**What the task asks**
Tell how many lines in the data hold "dropdown", giving that figure alone.

Segment Start: Data records

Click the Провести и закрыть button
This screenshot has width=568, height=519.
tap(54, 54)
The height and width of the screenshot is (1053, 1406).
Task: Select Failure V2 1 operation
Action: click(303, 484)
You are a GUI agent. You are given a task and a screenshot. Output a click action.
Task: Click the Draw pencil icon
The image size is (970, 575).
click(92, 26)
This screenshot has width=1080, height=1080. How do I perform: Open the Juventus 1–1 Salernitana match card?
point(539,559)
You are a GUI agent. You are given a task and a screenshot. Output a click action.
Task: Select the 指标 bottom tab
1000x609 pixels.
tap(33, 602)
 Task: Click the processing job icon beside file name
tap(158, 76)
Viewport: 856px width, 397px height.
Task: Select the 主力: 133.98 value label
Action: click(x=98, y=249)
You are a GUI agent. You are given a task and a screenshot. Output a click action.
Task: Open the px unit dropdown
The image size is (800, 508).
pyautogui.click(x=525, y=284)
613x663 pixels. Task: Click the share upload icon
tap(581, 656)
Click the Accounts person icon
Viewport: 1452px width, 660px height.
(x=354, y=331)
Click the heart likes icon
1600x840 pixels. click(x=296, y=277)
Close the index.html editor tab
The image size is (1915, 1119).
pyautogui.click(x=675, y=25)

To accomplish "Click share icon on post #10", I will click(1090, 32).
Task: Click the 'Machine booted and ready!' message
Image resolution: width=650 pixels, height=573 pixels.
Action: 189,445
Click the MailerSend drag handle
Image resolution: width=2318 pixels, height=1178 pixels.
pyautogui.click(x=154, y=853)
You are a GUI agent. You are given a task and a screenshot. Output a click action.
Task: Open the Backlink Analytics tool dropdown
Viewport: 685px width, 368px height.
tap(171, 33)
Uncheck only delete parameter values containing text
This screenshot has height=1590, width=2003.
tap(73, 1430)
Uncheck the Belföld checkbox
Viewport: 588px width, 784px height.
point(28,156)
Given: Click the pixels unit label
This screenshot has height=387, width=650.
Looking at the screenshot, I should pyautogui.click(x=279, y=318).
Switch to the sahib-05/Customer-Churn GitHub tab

Segment End: Data records

**Written reply**
2